Construction of improved retroviral vectors. Based on
the results shown from Fig. 2 to 8, improved vectors were constructed
and tested for their performance with EPO. In this example, the two
constructs COI and MOI are shown. The former has a chimeric U3,
identical to that of LCP at the 5' LTR and MCP3 at the 3' LTR, while
the latter contains the original U3 from MLV. Both vectors have
deletions around the gag region (like 38 in Fig. 2), no
env coding sequence (Fig. 3), the convenient restriction
site for the gene of interest, and IRES and NEO as selectable markers.
The NEO sequence was added to the XhoI site of MOI and COI,
resulting in MOIN and COIN, respectively. The EPO cDNA sequence was
subsequently cloned into the BamHI site of MOIN and COIN,
generating MOIN-EPO and COIN-EPO, respectively. The three vectors,
including the parental construct MFG-WIN, were transfected into CRIP or
BING cells, and cell-free viral supernatants were harvested to
transduce NIH 3T3 cells. Viral titer were determined 3 days
posttransduction as described by Byun et al. (9). Cells were
selected in the presence of G418 to be close to the actual situation.
Drug-resistant populations were obtained, and identical numbers of
cells were plated on 6-cm culture plates. After 3 days, the levels were
determined. To compare viral titers between vectors, G418-resistant
cultures were obtained after transfection of PA317 cells with the above
vectors and grown to similar densities on 10-cm culture plates. Viral
titers were determined by the conventional and new methods (9,
10).
|
|
To confirm that these newly constructed vectors lacking the entire
gag coding sequence could indeed produce viral titers
comparable to MFG, we transfected the amphotropic packaging line PA317
with MFG-, MOI-, and COI-based retroviral vectors expressing EPO.
G418-resistant PA317 populations were generated and compared for viral
titers at similar cell concentrations. As indicated in Fig. 9, the
viral titers were always comparable for the three vectors, confirming the previous finding that the deletion of the gag coding
sequence has no significant effect on viral packaging.

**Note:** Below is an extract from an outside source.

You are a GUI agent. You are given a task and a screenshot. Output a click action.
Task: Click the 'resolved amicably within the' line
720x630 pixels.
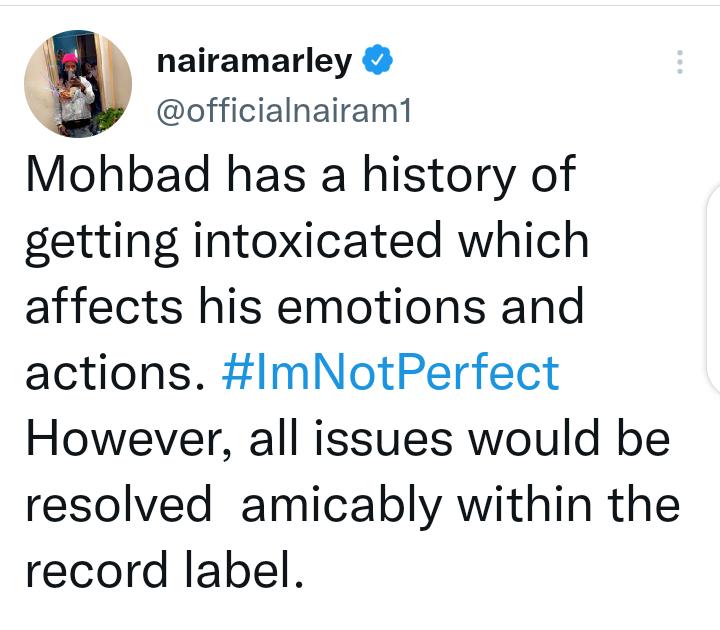tap(352, 505)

We have demonstrated, using PCR, that the nucleotide sequence in
the retroviral vectors was preserved in the transduced target cells.
Total DNAs were prepared from transduced, G418-selected cells followed
by PCR with the oligonucleotide primer as shown in Fig.
10. If the retroviral vectors stably
transfer the retroviral sequences to the target cells, these primers
would amplify 380, 582, and 622 bp of the 5' region of the viral
genome, EPO, and the 3' LTR from MFG-WIN or MOIN-EPO, respectively, and
655, 582, and 617 bp from COIN-EPO. DNA fragments of the expected
lengths were present in all cells, suggesting that the new vectors can stably transfer the foreign gene to target cells.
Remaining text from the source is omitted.